Maar voor we die sabkha gevonden hadden! Eindeloos over al die sporen rondgesnord rondom het olieveld Al Huwaisa, verder naar het Westen, vol onbegrip op de topografische kaarten turend die bezaaid waren met rechte lijnen en grillige rotsen, tot we dan opeens voor een reusachtig blauw bord met "Umm as Samim rechtdoor" (grote pijl) stonden. Inmiddels was het al zes uur dus bijna donker en moesten we een kampeerplaats zoeken. Gelukkig stond er één lief hoefijzervormig zandduintje op die hele kale vlakte, dus daar hebben we de auto's neergezet. Een mens is altijd op zoek naar geborgenheid.
Het was het enige in de verre omtrek dat beschutting bood tegen de storm, die ons onverwacht bij de kleren greep toen we met stijve benen uit de auto klommen.

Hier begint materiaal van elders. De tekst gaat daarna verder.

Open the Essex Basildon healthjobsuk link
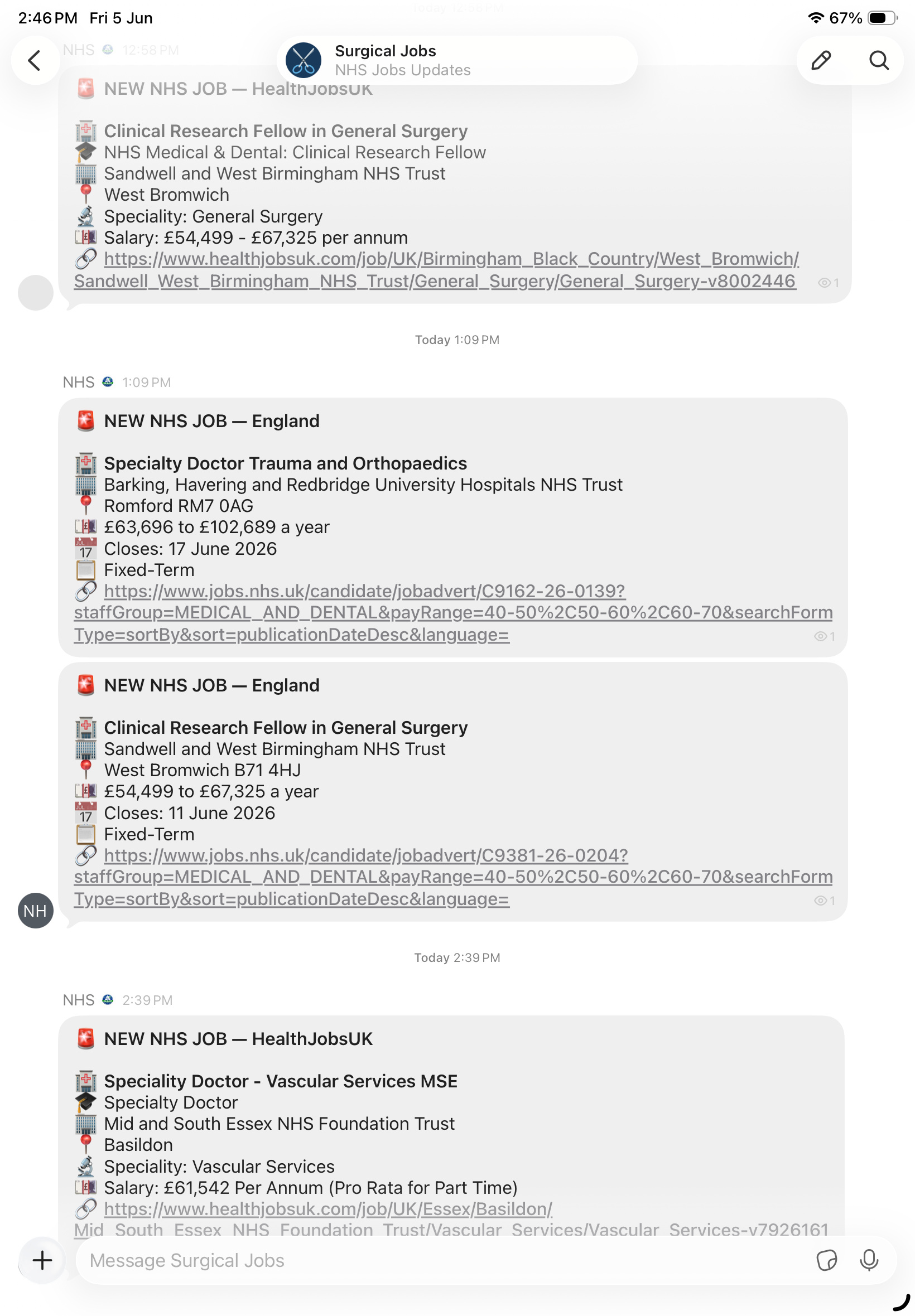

Niets hadden we er van gemerkt terwijl we reden, want nergens hadden we het aan gezien. Niets bewoog immers. Geen wonder dat kinderen denken dat bomen de wind maken. Beschutting was hard nodig, want het werd spoedig ijzig koud. Vijf graden! Dus na ons maal van opgewarmde macaroni en het sterrenkijken met de verrekijker, wat een sprookjesachtige pracht, zijn we gauw in bed gekropen, in de auto en niet buiten onder onze klamboes.
Wat is dat onvoorstelbaar, zo'n heldere sterrenhemel, echt the silver pepper of the stars, en ik had nooit gedacht dat je er met een gewone verrekijker zoveel meer van zou zien. Ik voelde me helemaal in het niets verzinken, in het heelal opgenomen worden toen ik daar omhoog lag te staren, in die oneindige, donkere, stralende koepel die over de hele wereld was neergelaten als een stolp. Doodse stilte, diepe koude, en je dan realiseren dat generaties mensen hier altijd geleefd hebben, met deze zelfde sterren als kompas. Geen wonder dat de astronomie in Arabia is uitgevonden.

deel 1

Dit bericht is geplaatst in autobio met de tags . Bookmark de permalink.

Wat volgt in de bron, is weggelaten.